## Text segment:
____________

It's great and all that we can take pictures like this and do extrasolar planetary tracking, however Subby's description is a bit misleading. I thought it said there were actual detailed pictures of these planets like the pictures we have of planets in our system.

Wake me up when there's a pic of what the weather (atmosphere) looks like on an extrasolar planet.

Re:Yawn (1)

Tablizer (95088) | more than 5 years ago | (#25754619)

I thought it said there were actual detailed pictures of these planets like the pictures we have of planets in our system.

How the [bleep] did you read it that way?

Wake me up when there's a pic of what the weather (atmosphere) looks like on an extrasolar planet.

If you want to sleep until 2085, be my guest. I can help knock....I mean put you out that long, but I'll have to leave the waking part to the future experts.
             

Atmosphere is in the spectrum (4, Insightful)

mangu (126918) | more than 5 years ago | (#25754623)

Wake me up when there's a pic of what the weather (atmosphere) looks like on an extrasolar planet.

What they have right now can give a pretty accurate idea of the atmosphere on that planet. Pass the light from that dot through a diffraction grating and the spectrum will tell you which gases are present in what proportion in the atmosphere, and what is their temperature.

Re:Yawn (1)

Beezlebub33 (1220368) | more than 5 years ago | (#25756683)

Dude, we don't have that for all the planets in our own Solar System.

I'm sending them a email right now! (0)

Anonymous Coward | more than 5 years ago | (#25752527)

It's only 26 light years away. That just enough time for LOLCATS to stop being lame and starting being ironically retro.

Planets look like... (1)

infalliable (1239578) | more than 5 years ago | (#25752531)

So planets look a lot like noise. They really aren't all that much different than the expected noise levels on the images. Especially on the first one from Fomalhaut.

____________

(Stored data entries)
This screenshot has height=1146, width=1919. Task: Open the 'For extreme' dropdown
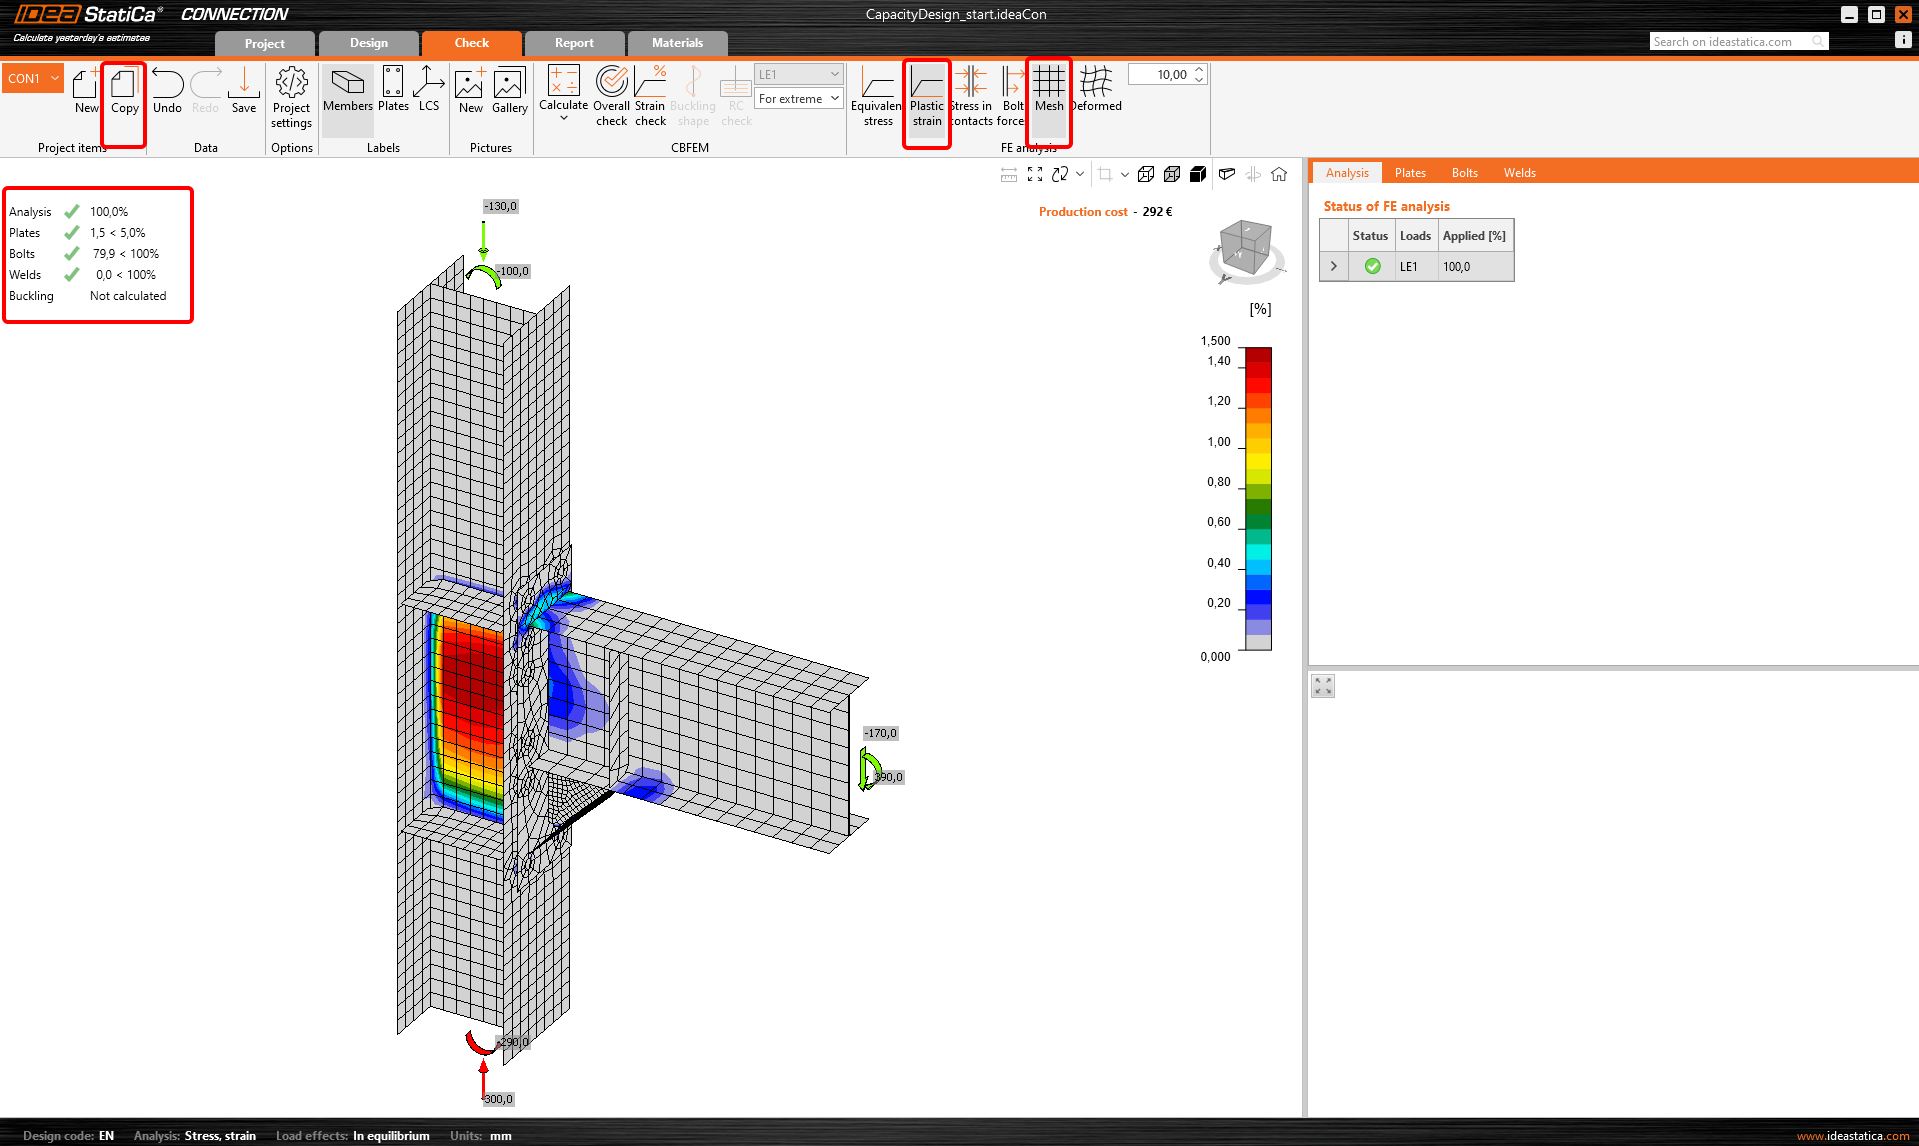tap(798, 98)
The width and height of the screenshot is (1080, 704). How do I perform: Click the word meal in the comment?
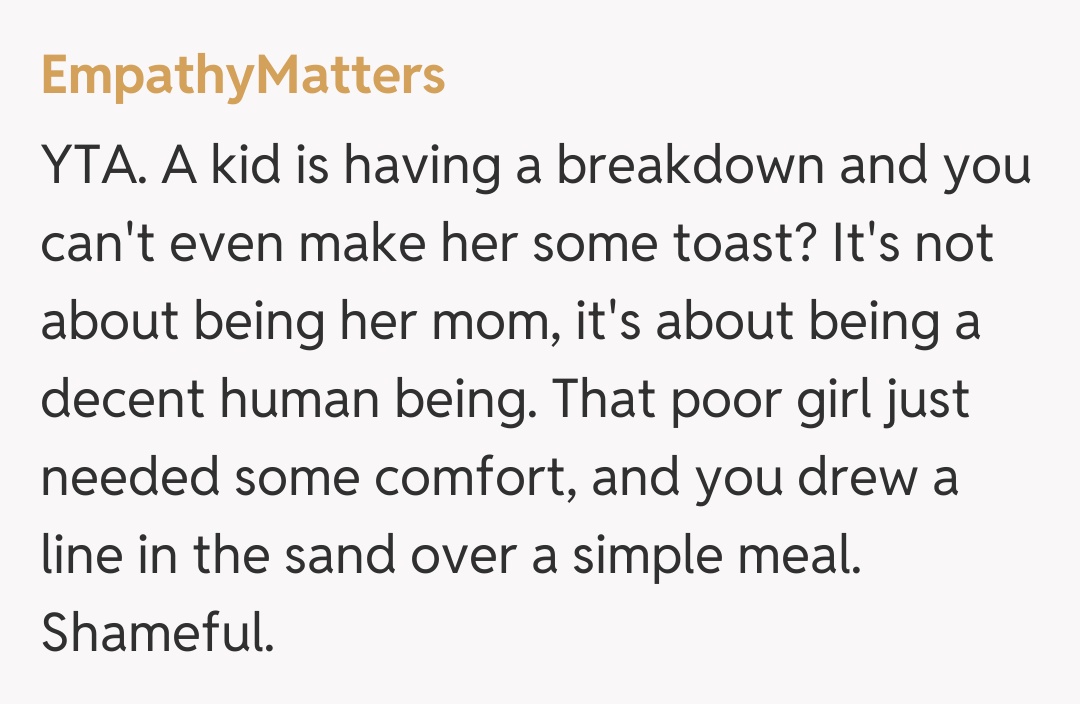click(x=810, y=556)
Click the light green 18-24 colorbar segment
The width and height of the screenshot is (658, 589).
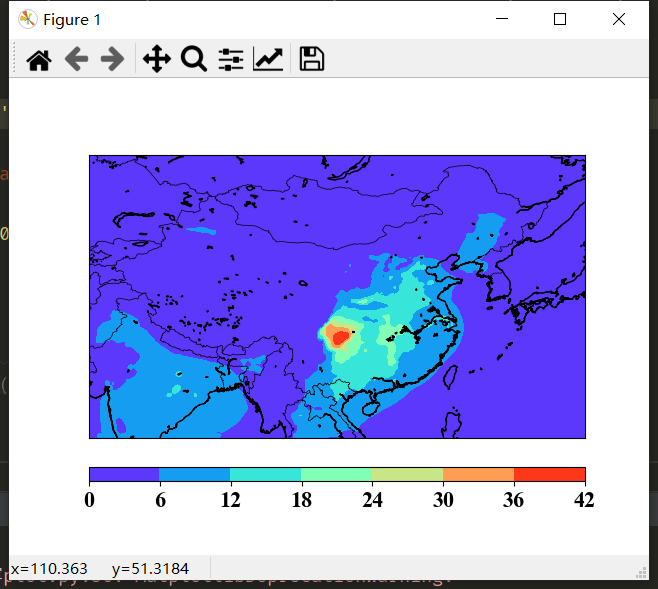[337, 474]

____________

## Problem set:
- A) In the comment thread, what does the spectrum show once the light from the dot passes through a diffraction grating?
- B) Reproduce the passage from the comment thread word for word, starting with "Dude, we don't" and going on through "ago | (#25752527)".

## Answers for the tasks:
- A) It shows which gases are present in the planet's atmosphere, in what proportion, and what their temperature is.

- B)
Dude, we don't have that for all the planets in our own Solar System.

I'm sending them a email right now! (0)

Anonymous Coward | more than 5 years ago | (#25752527)